Note: this post was written by Fokko Driesprong in 2021. It now lists Giovanni Lanzani as the author due to a migration artifact.
We all know it: building data pipelines is hard. To build maintainable pipelines within complex domains, we need simple and effective tooling that scales with the organization. Leveraging a tool like dbt and implementing DataOps makes it easy to adopt the best practices. Ensuring a life-cycle around your data models by adopting principles that we’re already familiar with from DevOps. This introduces an automated, process-oriented methodology used by analytic and data teams to improve the quality of the data and shorten the lifecycle, delivering high-quality data all the time. By combining Apache Spark with dbt, we have simplified data pipelines for both Analytics and Data Science purposes. Managed services like Databricks easily scale out the workloads. These require virtually no maintenance and leveraging the elasticity that the cloud provides.

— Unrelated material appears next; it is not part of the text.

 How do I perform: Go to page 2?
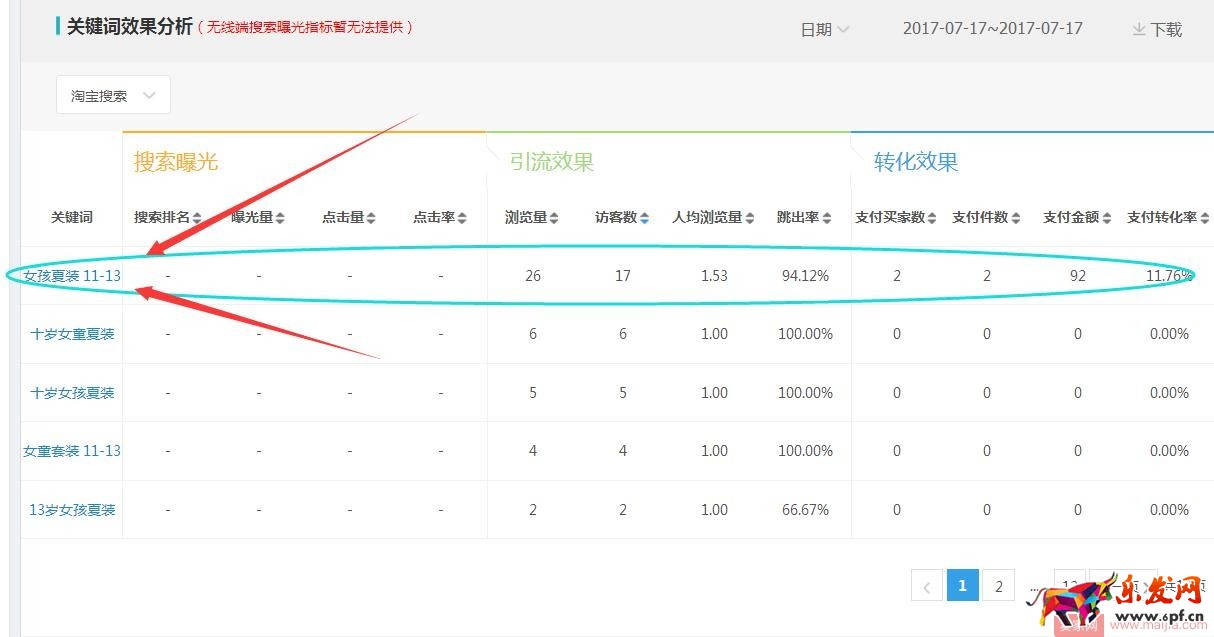click(998, 585)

I was involved with providing Spark support for dbt-spark. In this blog, we introduce the technologies and show how to get started.
Above is the talk that I’ve had at the Data+AI Summit. If you’re already using Databricks and dbt, please make sure to check out the talk. It demonstrates how we can leverage Delta to do incremental loads and keep the lineage of your datasets.

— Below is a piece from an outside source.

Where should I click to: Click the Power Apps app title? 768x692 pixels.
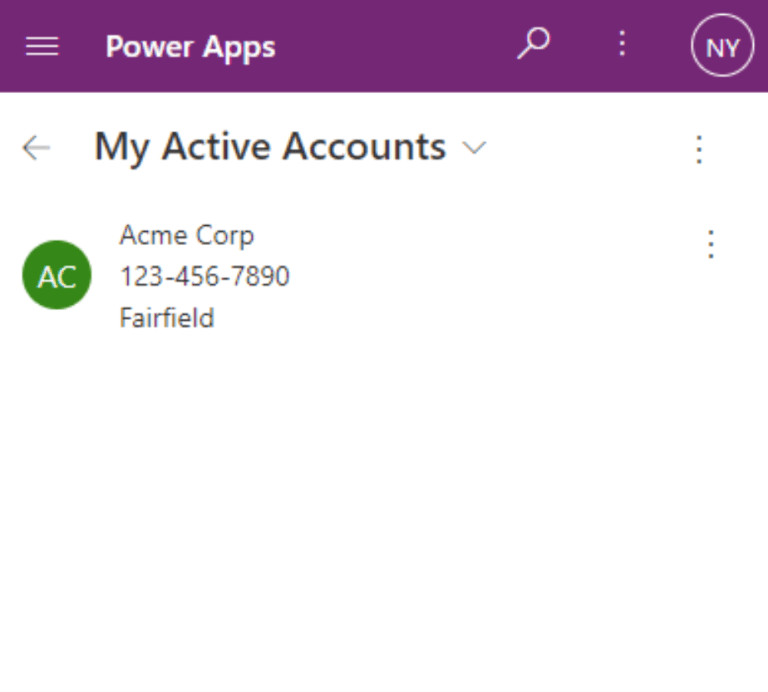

You might also be interested in: Cloud Trainings
dbt
dbt (data build tool) enables data analysts and engineers to transform their data using the same practices that software engineers use to build applications. dbt is the T in ELT. Organize, cleanse, denormalize, filter, rename, and pre-aggregate the raw data in your warehouse so that it’s ready for analysis.
Databricks
Databricks is a managed Spark offering, now available in every cloud, including the recently added support for [GCP]. Databricks offers on-demand computing for running big data workloads and analytics pipelines. This is effectively the L in ETL, loading the data into Databricks, where it can be queried and refined.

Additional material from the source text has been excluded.